The Bears once played in a postseason where 4 different players attempted passes for them. Unsurprisingly, this mutated, makeshift Frankenstein perversion of Tom Landry’s two-quarterback system did not result in a Lombardi Trophy.

There was a time, long ago, when the Bears looked like they were the masters of the universe. Everything was coming up Lovie in January of 2011 – they secured a bye, blew out the owners of the worst record in playoff history in the 7-9 Seahawks, and got to sit back and watch as their hated nemeses the Packers made short work of the #1-seed Atlanta Falcons on the road in the Georgia Dome. That meant all roads led to Chicago in the 2010-11 NFC Playoffs. What happened next caused blood to bubble at ferocious temperatures in the veins of stupefied Bears supporters.

I. Coronation: The Cutler Did It

You could go a hundred years and not see a game where three different quarterbacks take the field for the same team in one playoff game. But Bears fans, the Football Gods decided, had their fun in 1985, and that is all the fun they get to have.
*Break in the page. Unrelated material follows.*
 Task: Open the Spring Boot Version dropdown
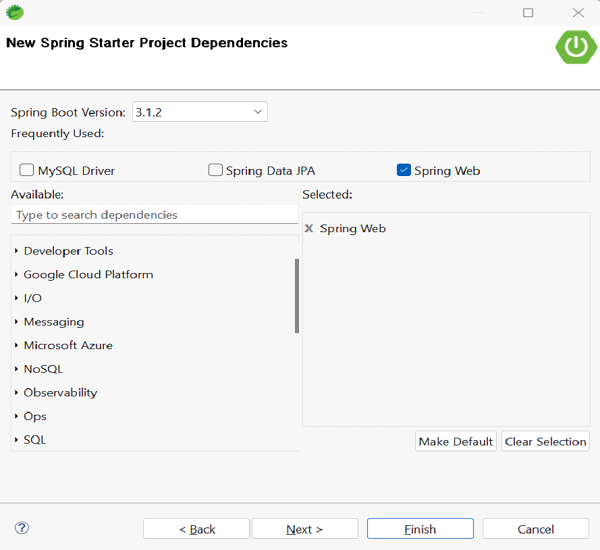click(x=258, y=112)
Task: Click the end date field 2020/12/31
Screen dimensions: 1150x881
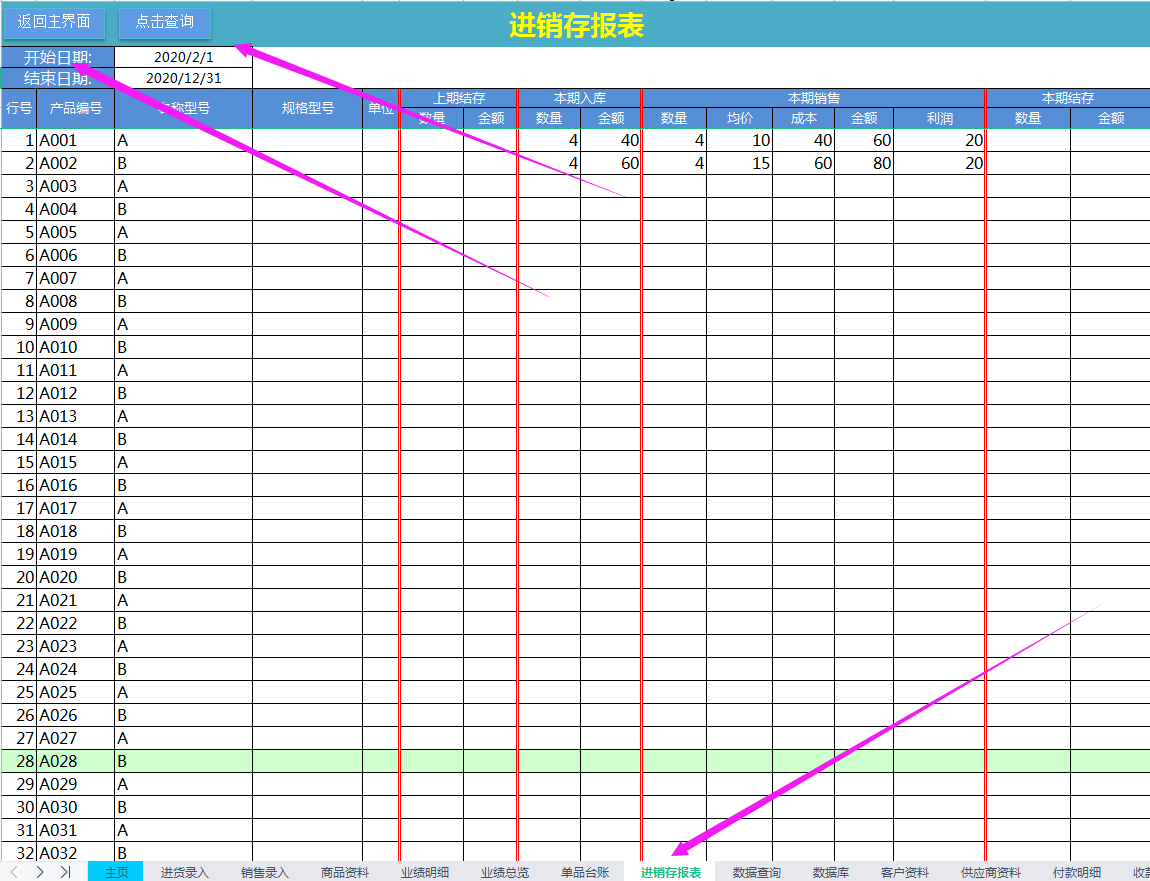Action: coord(183,78)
If you look at the box score for the Bears in the 2010 NFC Championship and then looked at the box score from one of their preseason games the same season you would have a tough time saying which was which.
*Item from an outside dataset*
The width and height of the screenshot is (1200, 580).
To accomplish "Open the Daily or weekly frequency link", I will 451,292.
Jay Cutler was the starting quarterback for these Bears. In 2010, that sentence had not yet taken on its current intonation, where it sounds like the beginning of a football horror story. To that point, his statistical sums show a young quarterback who threw lots of touchdowns and lots of – but not as many – interceptions. He had the, uh, good? bad? fortune to take snaps as starter for the final few Denver teams of the Mike Shanahan era, whose offensive foundation and glaring lack of a competent defense helped inflate the young quarterback’s stats and, importantly, got him a lot of valuable practice in the Art Of Quarterbacking. He wasn’t gun-shy, throwing 20+ touchdowns and double-digit interceptions in each of his first three years as a full-time starter. But blame the light Colorado air for that – it increases kickers’ distance, so why don’t we give errant QB’s a pass when they take more chances downfield in the same conditions? Probably for obvious reasons, like that they’re trying to hit moving targets, but strange things happen in the thin mountain air. Just ask Ike Taylor and Ryan Mundy.

But things didn’t last for Cutler in Denver. Shanahan successor Josh McDaniels entered the Denver HC office in 2009 and immediately shooed most of the existing offensive personnel out of the building. Despite finishing second in total yards, you see, the Cutler-quarterbacked ’08 Broncos had finished only 16th in scoring (plus, when you’ve got Kyle Orton and can draft Tim Tebow, you’re all set at QB anyway). Shanahan famously said as he was preparing to take his leave from Denver that the next coach of the Broncos would be a fool to change anything about the offense’s makeup. Well, Josh didn’t listen, because the 2009 Broncos were a shell of their 2008 selves, starting 6-0 and beating eventual playoff teams Cincinnati and former McDaniels employer New England before collapsing down the stretch and missing the postseason themselves.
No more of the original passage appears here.